One of the solutions they wanted me to use was completely wrong. It wasn't accessible from large parts of the network due to some ridiculous design decisions. It also only spoke a network protocol which was only really supported in one programming language, even though the company had its own network protocol which worked on everything you would ever run in production. Finally, and I wish I was making this up, it was named after a porno movie.

I wound up rejecting this completely, and instead wrote a small, stupid program to just sit there, receive incoming RPCs using the standard company protocol, and write them to permanent storage. This kept the behavior of "anyone can append to the log" without the world-writable specter of "anyone can edit the log" which had previously existed.

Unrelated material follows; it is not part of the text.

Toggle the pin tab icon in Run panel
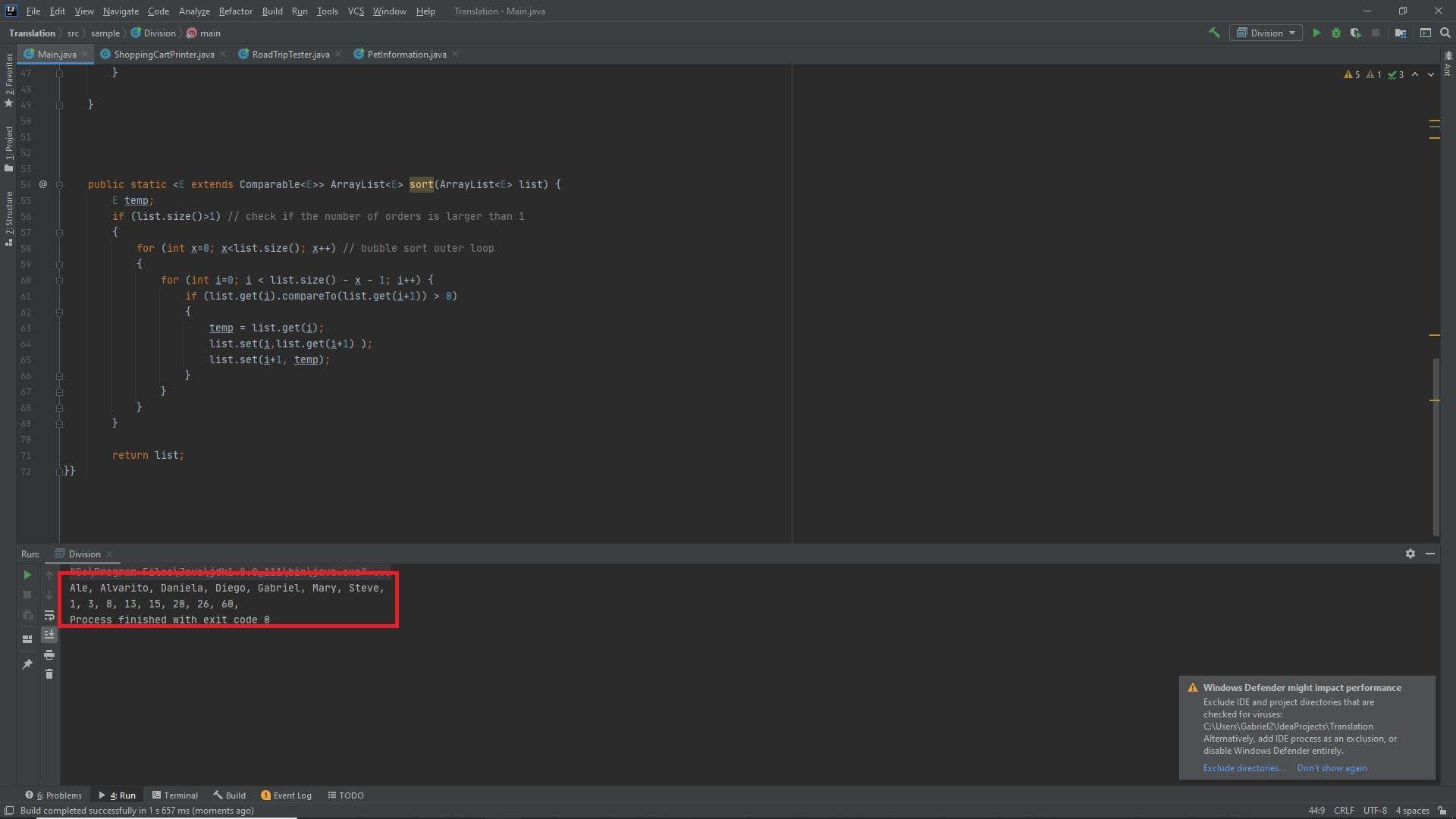 (27, 664)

But, the bikeshedders were not done. They wanted a schema for this stuff. Yep, we hadn't even really started using it yet, and they wanted to categorize things. I've always found this to be ridiculous. It's like the people who go out and make a huge hierarchy on their web site for "all of the stuff they are going to do", even though there's no content. It makes no sense. You haven't created it yet, so how can you possibly know what the hierarchy will be?

My position was firm: I'm not doing any of that crap. My logging was, and will continue to be, a line of text. The idea is to be dead simple so that people might actually use it. See, I knew my audience. I knew there were a bunch of macho cowboy ramrod types who would be working on these things, and they would chafe at the idea of "you must log your stuff". So, they'd do just the minimum. With that in mind, what do you think they are more likely to actually do?

Is it this...

$ util log started frobulator on sweden bravo 5 to dodge maint in alpha 1

... or is it this ...

$ util log -l sweden -s bravo -n 5 -i frobulator -A start

The second one turns into a nice happy schema, sure. You get a column for "location" (sweden), another for "building" (bravo), a third for the cluster (5), a fourth for the server name (frobulator) and finally a fifth column for the action taken (start).

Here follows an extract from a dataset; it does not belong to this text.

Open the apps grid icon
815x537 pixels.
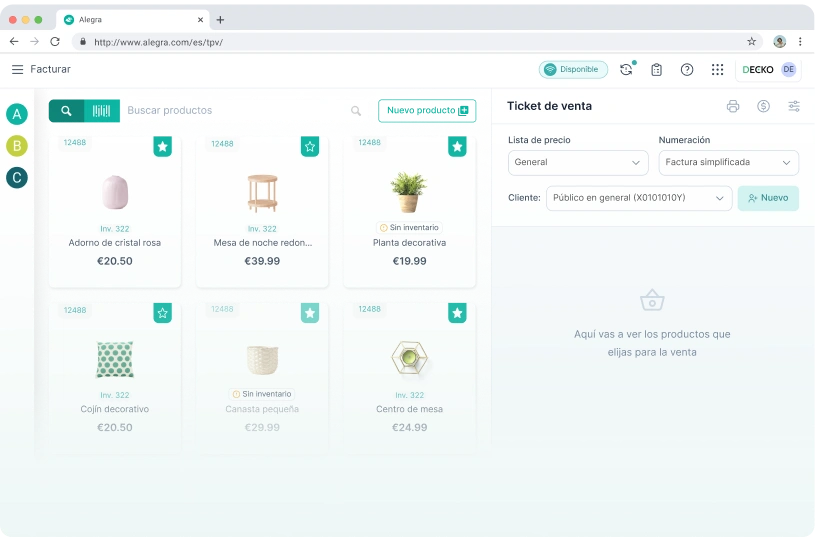pyautogui.click(x=717, y=69)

You also probably never get that data at all, because who's going to memorize all of those switches? Odds are, the people who already weren't logging their changes aren't going to start doing something this fiddly.

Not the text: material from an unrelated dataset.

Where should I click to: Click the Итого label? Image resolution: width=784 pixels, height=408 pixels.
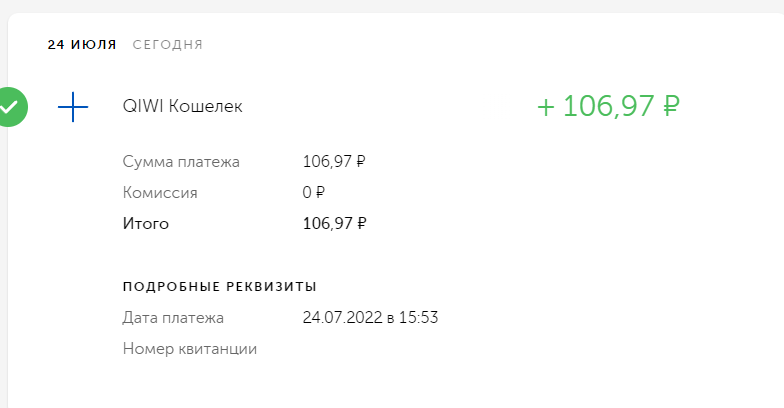pos(146,224)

On the other hand, the first one gets the point across. It's not automatically chopped up into those columns, but who needs it? The actual use case for this log was when something went wrong. You'd go back and look at it by time and see what might have happened during a certain interval. As long as you can parse what it said there, it's useful.

Obviously, the automated logging done by programs which already know all of these fields could be laid out in some way that it could be automatically extracted later. That's not the same thing. This was about logging what humans did in the course of running a system, and forcing schema onto a bunch of fundamentally lazy creatures is just a bad idea.

Finally, I played a trick on you. The second example completely misses why that human made a change. They started bravo 5 because alpha 1 was going offline. The second log format captures what they did succinctly but didn't have any of the "why". The first one gets all of it.

It's just like commenting a program. "Adds 1 to i" is stupid and useless. "Adjusts for fencepost error in data from stupid vendor" is better. One is the "what". The other is the "why". Guess which one is more useful.